What to Expect on Performance and Cost
The free trial runs on trial capacity, which is shared and may respond more slowly than a paid tier. For a team running ad hoc reports on datasets under a few million rows, trial performance is usually adequate. Processing very large datasets or running complex transformations may be noticeably slower.
After the trial, Fabric pricing is based on capacity units. The smallest paid tier, F2, costs approximately $262 per month as of early 2026 and is appropriate for a small team running reports on business-scale data volumes. Organizations that already license Power BI Premium P1 or higher have access to Fabric capabilities included in their existing subscription.
For analysts who work primarily with file uploads rather than live database connections, VSLZ handles the upload, transformation, and chart generation from a single prompt with no workspace or capacity to configure.
Next Steps
The practical first sequence for a new Fabric user is straightforward: sign up for the trial, create a workspace, connect one data source with Dataflow Gen2, and publish one Power BI report. That sequence typically takes under an hour and covers the full workflow from raw data to a shareable report. The free Fabric Analyst in a Day workshop, available at Microsoft Learn, provides hands-on exercises that extend this foundation to more complex scenarios including lakehouse queries and multi-source data modeling.
FAQ
Is Microsoft Fabric free to use?
Microsoft Fabric offers a free 60-day trial with full access to all workloads, available at app.fabric.microsoft.com. No Azure subscription is required to start the trial. After the trial period ends, the smallest paid tier (F2) starts at approximately $262 per month. Organizations with existing Power BI Premium P1 or higher licenses may already have Fabric access included in their subscription.

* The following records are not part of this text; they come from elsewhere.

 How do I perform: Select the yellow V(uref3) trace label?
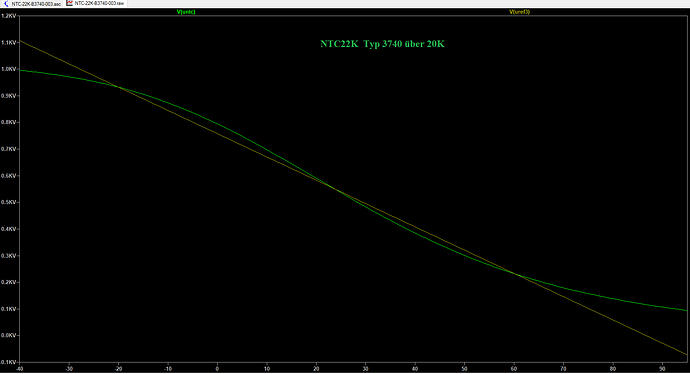tap(520, 12)
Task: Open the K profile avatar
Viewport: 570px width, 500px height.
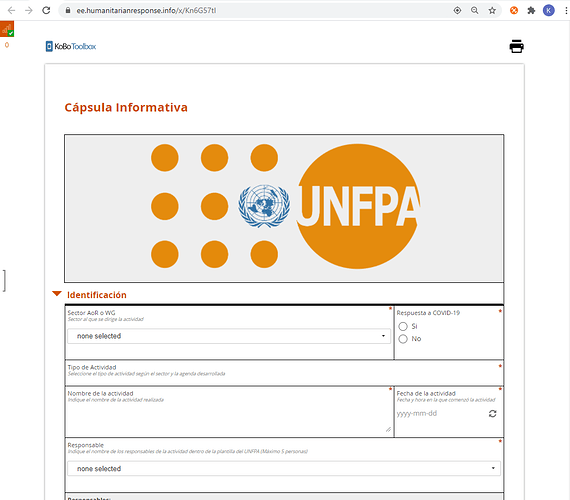Action: click(x=549, y=11)
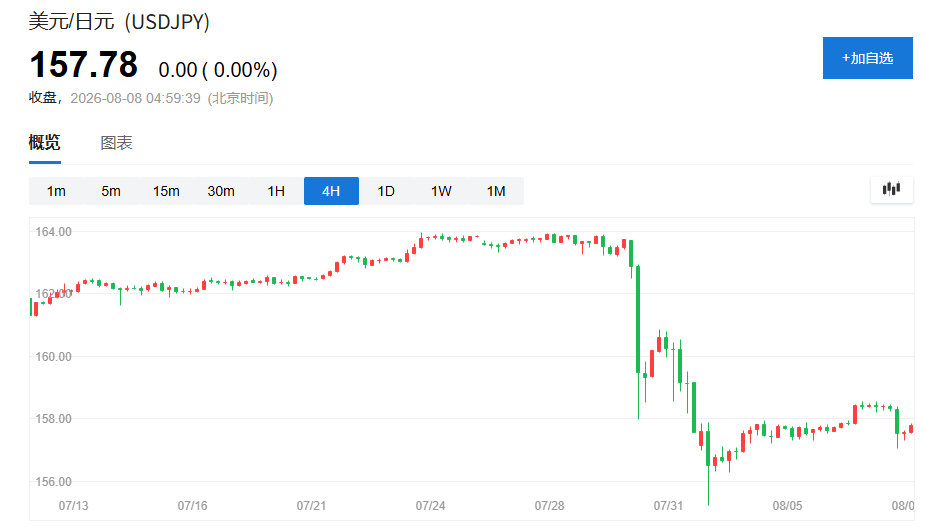925x527 pixels.
Task: Switch chart to 15m interval
Action: [166, 191]
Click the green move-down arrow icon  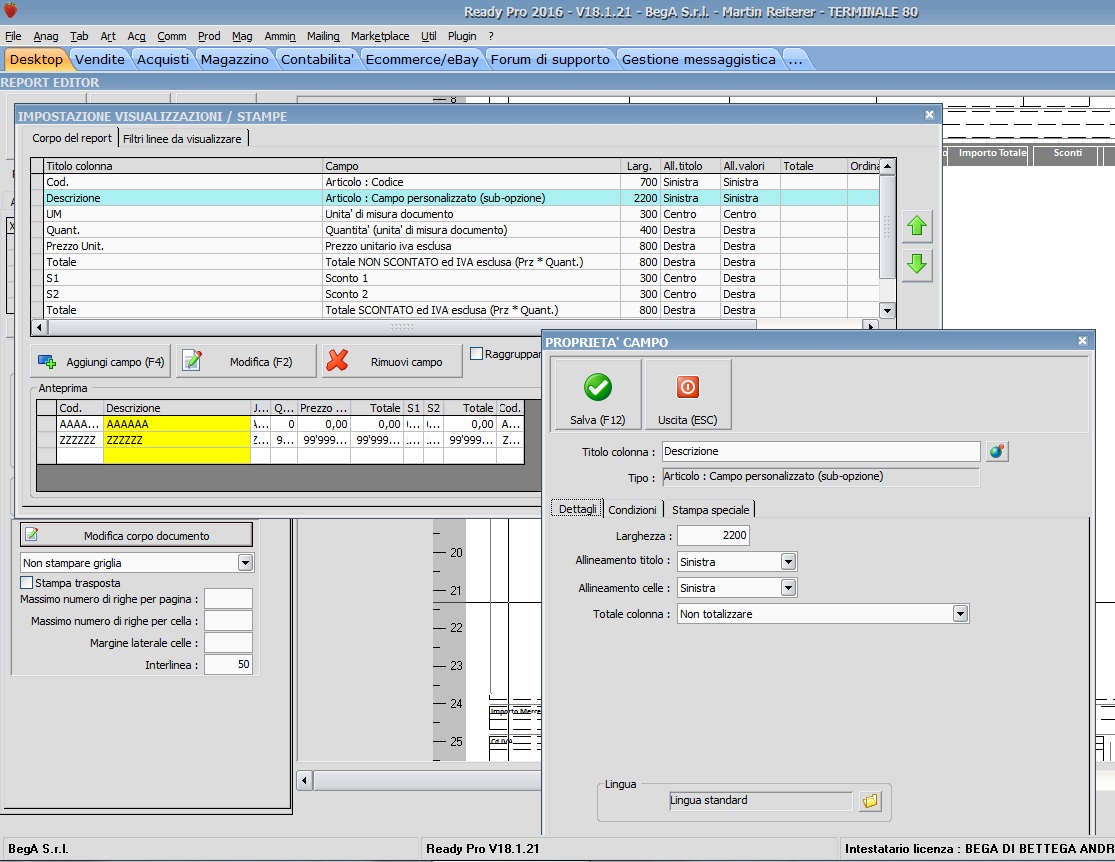point(917,266)
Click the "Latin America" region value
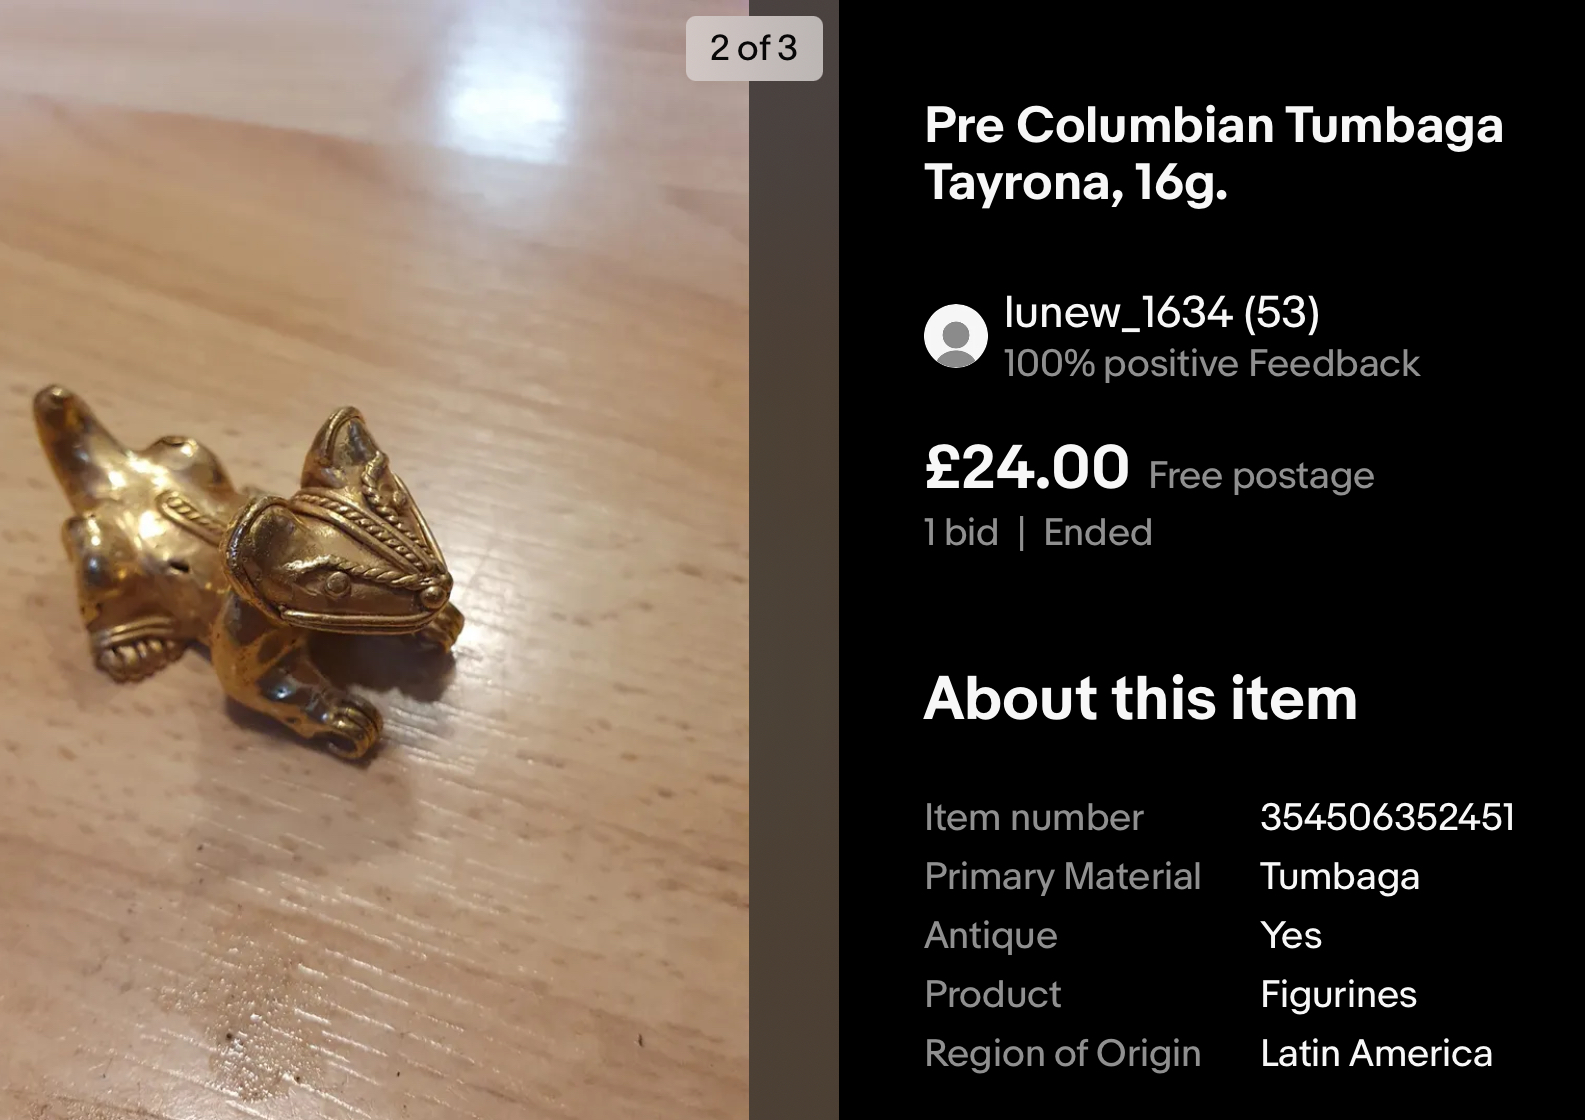1585x1120 pixels. [1376, 1053]
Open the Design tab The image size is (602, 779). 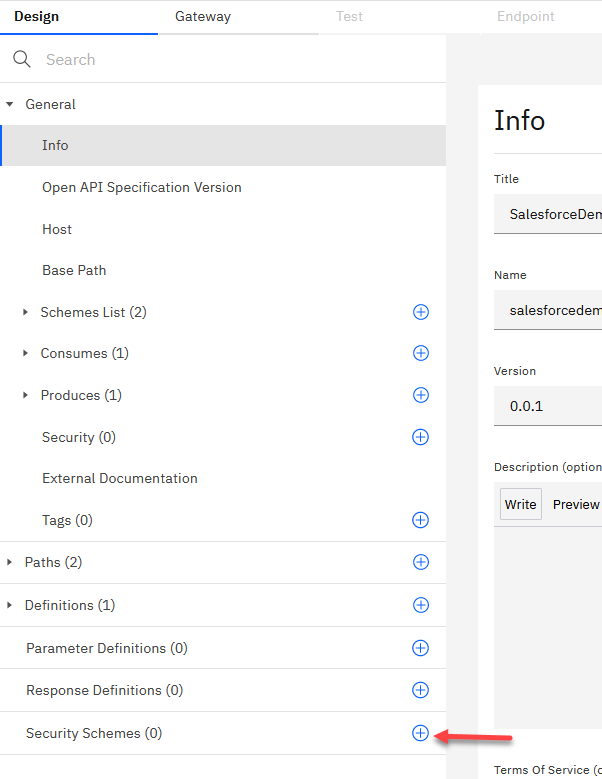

Do I need an Azure account to use Microsoft Fabric?
No. Microsoft Fabric is delivered as a standalone SaaS platform. You only need a Microsoft account or a work email to sign in and start the free trial. OneLake, the underlying storage layer, uses Azure infrastructure internally, but you do not need to create or manage an Azure subscription to use Fabric.
How is Microsoft Fabric different from Power BI?
Power BI is one workload within Microsoft Fabric. Standalone Power BI Service provides reporting and dashboards but does not include data storage, data transformation pipelines, or data engineering capabilities. Fabric adds OneLake (centralized storage), Data Factory (data ingestion and Power Query-based transformation), and additional workloads for data engineering, data science, and real-time analytics, all operating over the same shared data layer. Existing Power BI reports can be published to Fabric workspaces without modification.
What data sources can Microsoft Fabric connect to?
Through Data Factory and Dataflow Gen2, Microsoft Fabric connects to over 200 data sources. These include Excel and CSV files, SharePoint lists, SQL Server, Azure SQL Database, Azure Synapse, Snowflake, Google Analytics, Salesforce, Dynamics 365, PostgreSQL, MySQL, REST APIs, and many others. Connections are configured through a Power Query interface, which does not require writing code.
Can non-technical users work with Microsoft Fabric without coding?
Yes. The primary interface for business analysts is Power Query in Dataflow Gen2 and the Power BI report editor, neither of which requires writing code. Copilot for Fabric allows natural-language requests to generate visuals and transformations. Tasks like connecting to a data source, applying filters, renaming columns, and publishing a report are all available through point-and-click interfaces. More advanced workloads like Data Engineering and Data Science do require SQL or Python knowledge, but business users can ignore those.